In allenact, experiments are defined by implementing the abstract ExperimentConfig class. The methods of this implementation are then called during training/inference to properly set up the desired experiment. For example, the ExperimentConfig.create_model method will be called at the beginning of training to create the model to be trained. See either the "designing your first minigrid experiment" or the "designing an experiment for point navigation" tutorials to get an in-depth description of how these experiment configurations are defined in practice.

See also the abstract ExperimentConfig class and an example implementation.

Task sampler#

A task sampler is responsible for generating a sequence of tasks for agents to solve. The sequence of tasks can be randomly generated (e.g. in training) or extracted from an ordered pool (e.g. in validation or testing).

See the abstract TaskSampler class and an example implementation.

Task#

Tasks define the scope of the interaction between agents and an environment (including the action types agents are allowed to execute), as well as metrics to evaluate the agents' performance. For example, we might define a task ObjectNaviThorGridTask in which agents receive observations obtained from the environment (e.g. RGB images) or directly from the task (e.g. a target object class) and are allowed to execute actions such as MoveAhead, RotateRight, RotateLeft, and End whenever agents determine they have reached their target. The metrics might include a success indicator or some quantitative metric on the optimality of the followed path.

See the abstract Task class and an example implementation.

Sensor#

Sensors provide observations extracted from an environment (e.g. RGB or depth images) or directly from a task (e.g. the end point in point navigation or target object class in semantic navigation) that can be directly consumed by agents.

See the abstract Sensor class and an example implementation.

Actor critic model#

The actor-critic agent is responsible for computing batched action probabilities and state values given the observations provided by sensors, internal state representations, previous actions, and potentially other inputs.

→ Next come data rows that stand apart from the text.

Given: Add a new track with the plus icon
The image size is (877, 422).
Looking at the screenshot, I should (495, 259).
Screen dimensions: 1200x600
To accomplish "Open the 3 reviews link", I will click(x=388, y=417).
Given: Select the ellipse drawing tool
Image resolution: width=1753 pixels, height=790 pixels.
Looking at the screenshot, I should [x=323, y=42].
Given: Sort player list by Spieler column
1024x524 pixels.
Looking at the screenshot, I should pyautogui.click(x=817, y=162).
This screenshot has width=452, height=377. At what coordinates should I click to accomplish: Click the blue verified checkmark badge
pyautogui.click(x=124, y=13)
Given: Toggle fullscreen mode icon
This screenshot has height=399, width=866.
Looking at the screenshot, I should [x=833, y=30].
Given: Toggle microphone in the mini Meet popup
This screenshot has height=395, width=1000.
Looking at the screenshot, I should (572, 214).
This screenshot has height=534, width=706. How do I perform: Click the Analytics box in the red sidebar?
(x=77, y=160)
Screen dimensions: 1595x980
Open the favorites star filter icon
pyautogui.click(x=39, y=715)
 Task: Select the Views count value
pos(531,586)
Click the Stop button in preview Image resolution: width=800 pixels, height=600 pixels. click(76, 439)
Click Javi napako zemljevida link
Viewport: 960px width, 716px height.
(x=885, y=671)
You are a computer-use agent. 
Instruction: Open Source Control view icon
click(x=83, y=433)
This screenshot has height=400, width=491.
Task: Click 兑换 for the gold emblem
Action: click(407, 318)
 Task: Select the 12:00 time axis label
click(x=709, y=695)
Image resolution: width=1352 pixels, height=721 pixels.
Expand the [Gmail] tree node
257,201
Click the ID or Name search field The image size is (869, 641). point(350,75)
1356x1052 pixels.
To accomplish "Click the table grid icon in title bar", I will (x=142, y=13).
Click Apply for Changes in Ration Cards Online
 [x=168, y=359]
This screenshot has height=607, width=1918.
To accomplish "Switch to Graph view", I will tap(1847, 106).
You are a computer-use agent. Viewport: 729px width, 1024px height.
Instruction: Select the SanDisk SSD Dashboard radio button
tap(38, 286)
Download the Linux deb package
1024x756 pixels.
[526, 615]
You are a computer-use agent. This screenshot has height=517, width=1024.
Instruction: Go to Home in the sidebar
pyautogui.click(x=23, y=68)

See the abstract ActorCriticModel class and an example implementation.

Training pipeline#

The training pipeline, defined in the ExperimentConfig's training_pipeline method, contains one or more training stages where different losses can be combined or sequentially applied.

Losses#

Actor-critic losses compute a combination of action loss and value loss out of collected experience that can be used to train actor-critic models with back-propagation, e.g. PPO or A2C.

See the AbstractActorCriticLoss class and an example implementation.

Off-policy losses implement generic training iterations in which a batch of data is run through a model (that can be a subgraph of an ActorCriticModel) and a loss is computed on the model's output.

See the AbstractOffPolicyLoss class and an example implementation.